Ian-

> It could also be overcome by adding a button on
> thunderbird to auto-generate the cert and install
> it.  Later on, users that worry about dealing with
> people they don't know (a relatively small case
> in the world of email) can think about upgrading
> to a CA-signed cert.  But for ordinary email,
> using root-signed certs is overkill, IMHO.

Well, you are absolutely right.  A self signed cert mechanism could easily
be included in a browser, mail client...or PGP for that matter.
that they aren't could be multiple factors...and I just don't have the
patience to parse out the inside politics..

But for the life of me, I don't understand PGP/GPG's reluctance to do this.
I also don't like the knee jerk reaction to a more formalized PKI structure
evident in the PGP community. I've argued the point over and over and you
end up hitting a brick wall that boils down to-

CA (public or private)=greedy corporate money grubbers=bad

Its like their brain gets stuck on the term.  Makes no sense.

However , as you say,  just for email  a Root>User format is un-necessary.
Look at the limited key signing in PGP...Most email does not matter that
much. But  since x509 is THE networking standard;  formality is required to
allow confident network access or for commercial activity.. Does it have its
problems and issues?  Yes, but so does any other authentication protocol.
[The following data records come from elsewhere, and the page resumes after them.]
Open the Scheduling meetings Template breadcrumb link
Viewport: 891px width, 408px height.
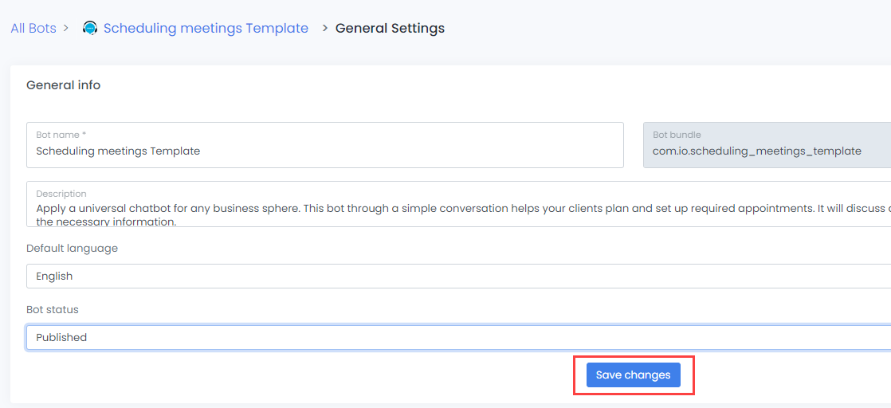tap(206, 29)
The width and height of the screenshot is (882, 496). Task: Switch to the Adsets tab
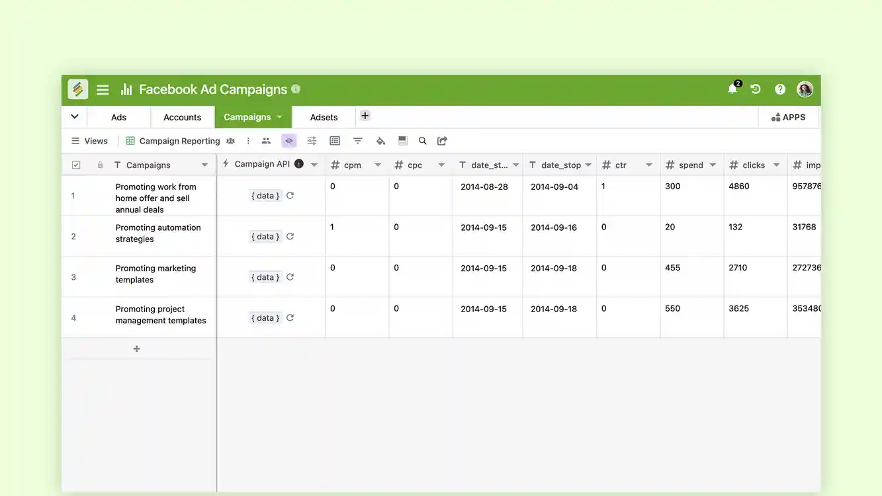coord(324,117)
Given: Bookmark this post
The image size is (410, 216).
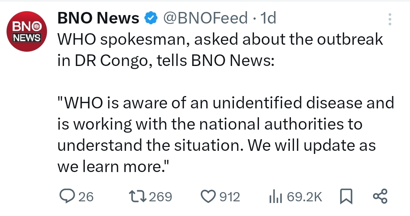Looking at the screenshot, I should coord(346,197).
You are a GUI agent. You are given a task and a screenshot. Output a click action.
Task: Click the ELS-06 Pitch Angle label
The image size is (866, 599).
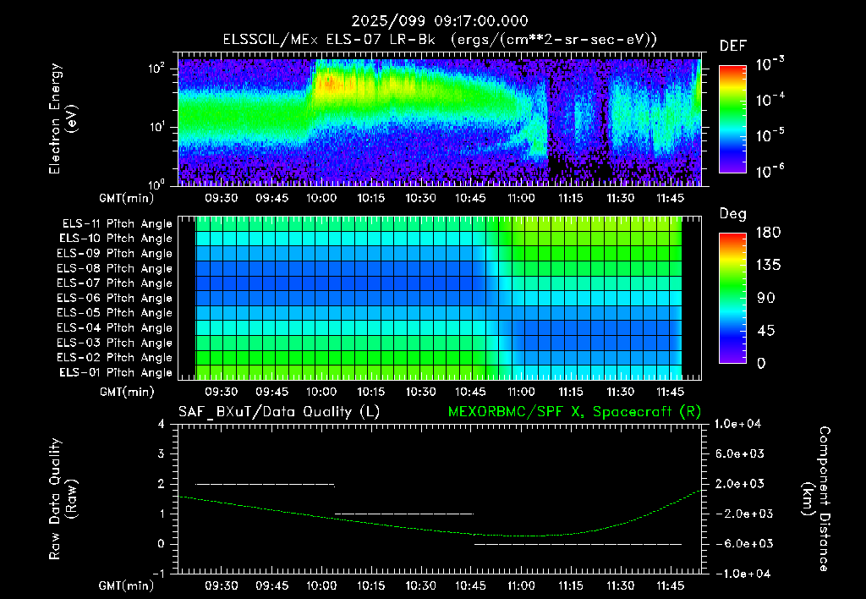114,298
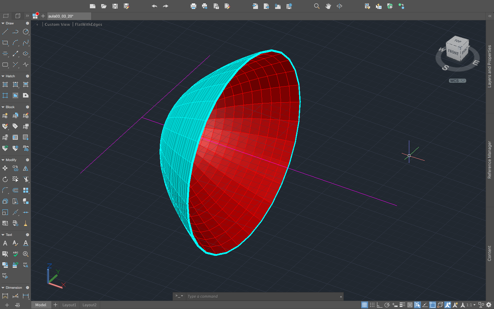The height and width of the screenshot is (309, 494).
Task: Click the command line input field
Action: click(264, 296)
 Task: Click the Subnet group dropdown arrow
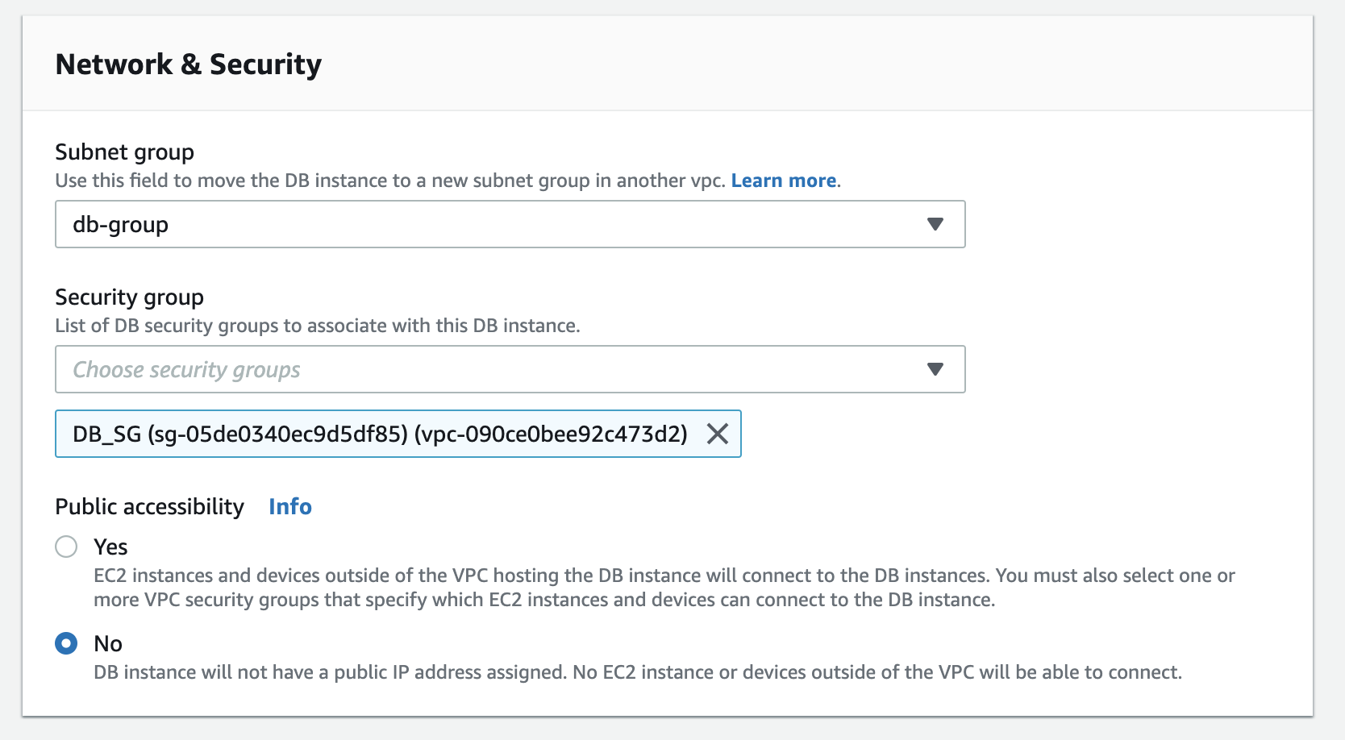coord(935,224)
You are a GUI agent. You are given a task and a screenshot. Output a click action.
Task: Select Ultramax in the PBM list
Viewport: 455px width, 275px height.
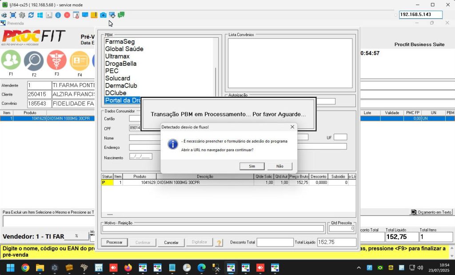(117, 56)
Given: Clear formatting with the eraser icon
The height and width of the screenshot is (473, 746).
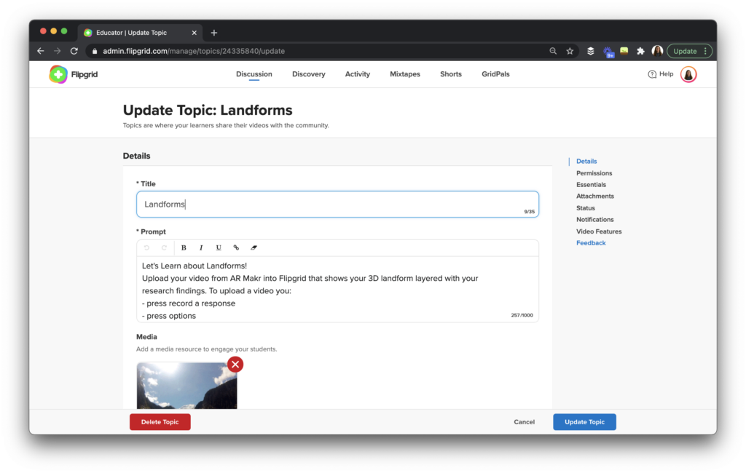Looking at the screenshot, I should [x=254, y=247].
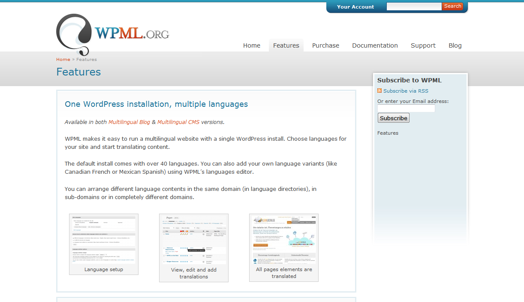The height and width of the screenshot is (302, 524).
Task: Click the orange RSS feed icon
Action: click(x=379, y=91)
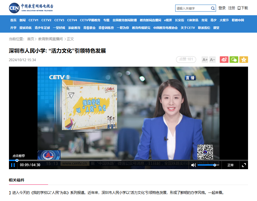
Task: Decrease font size with A-
Action: [x=212, y=60]
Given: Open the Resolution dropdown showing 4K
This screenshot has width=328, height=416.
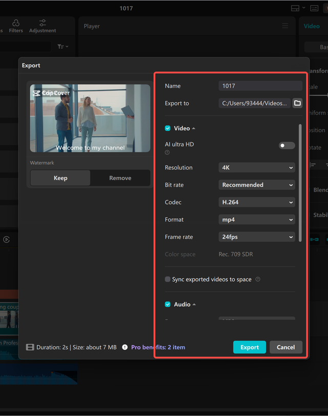Looking at the screenshot, I should [257, 167].
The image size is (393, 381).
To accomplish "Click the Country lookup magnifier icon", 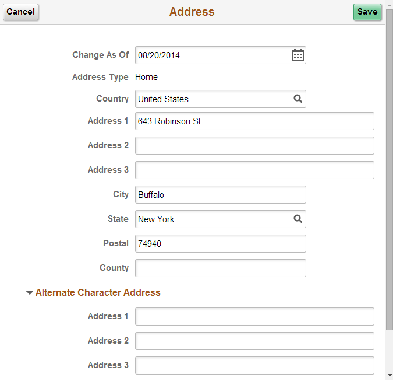I will (298, 99).
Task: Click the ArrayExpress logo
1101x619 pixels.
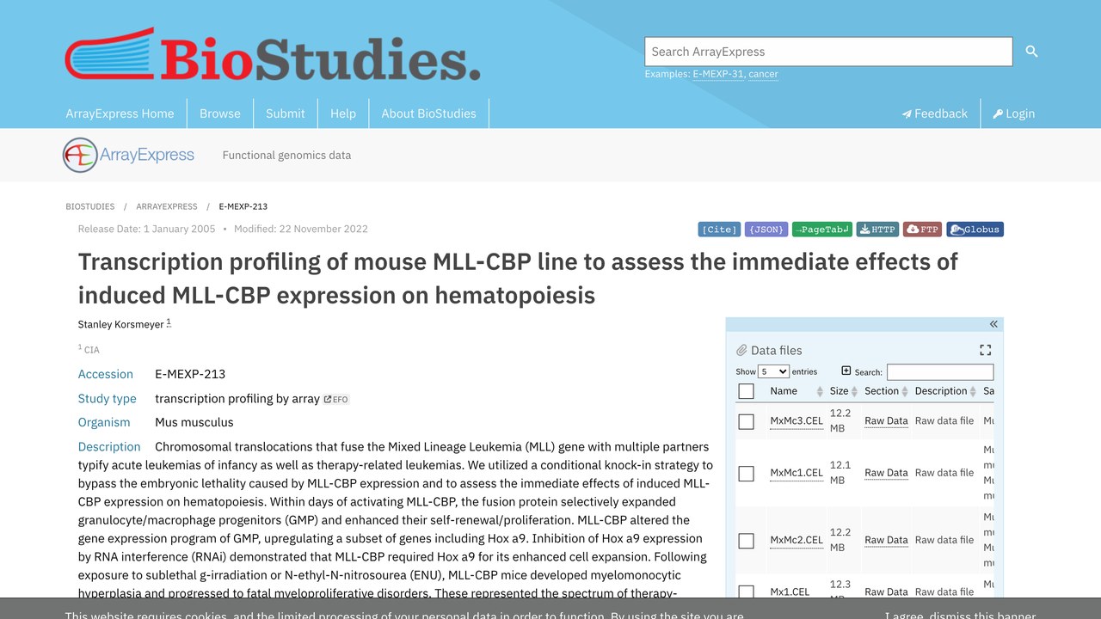Action: (129, 155)
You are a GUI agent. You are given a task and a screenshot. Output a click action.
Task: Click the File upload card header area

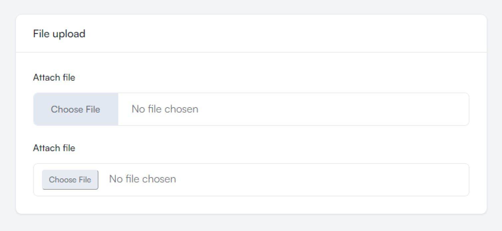(x=266, y=34)
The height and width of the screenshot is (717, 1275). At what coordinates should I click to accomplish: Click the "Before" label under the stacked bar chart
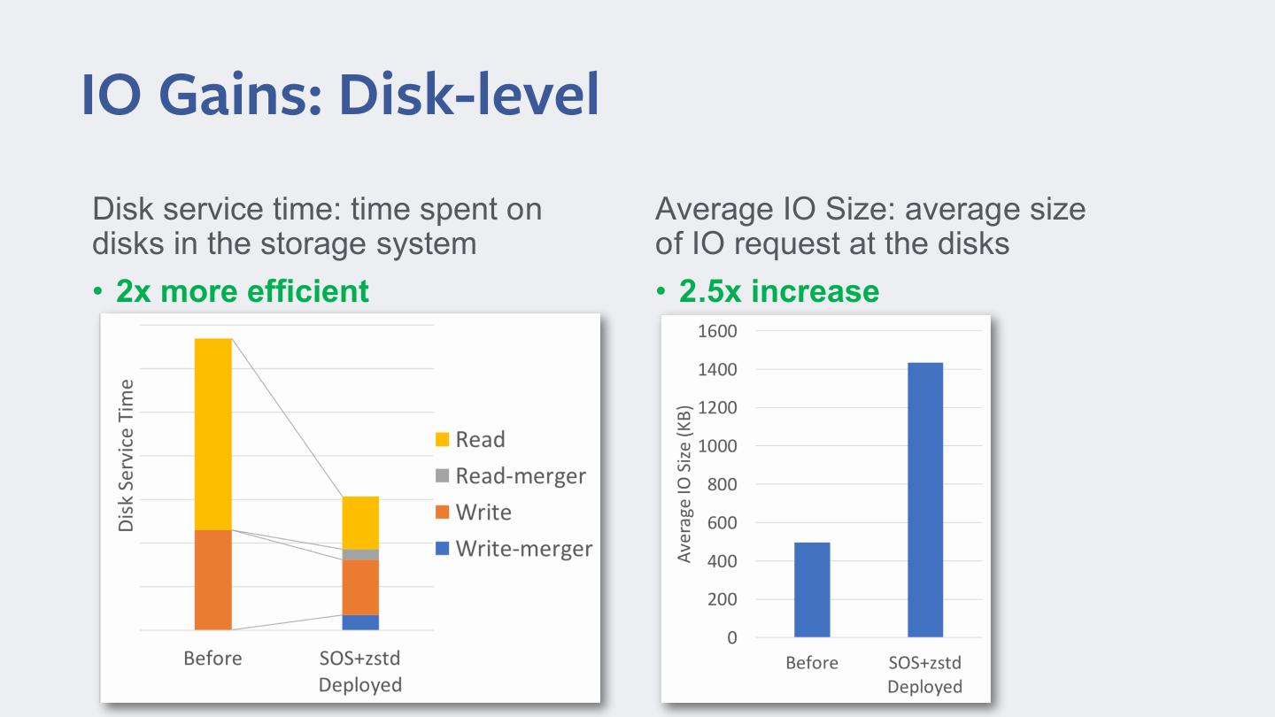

However, for issue presented in this thread, xCA is a great utility, offers
several hash choices in key formation , unlimited key size, nice gui, 3des
protected database...... . Just the thing Ms. Knoell needs if she does not
want to go through the hassle of setting up a certificate server.

Yours-
Ridge





"Ian Grigg" <[EMAIL PROTECTED]> wrote in message
news:[EMAIL PROTECTED]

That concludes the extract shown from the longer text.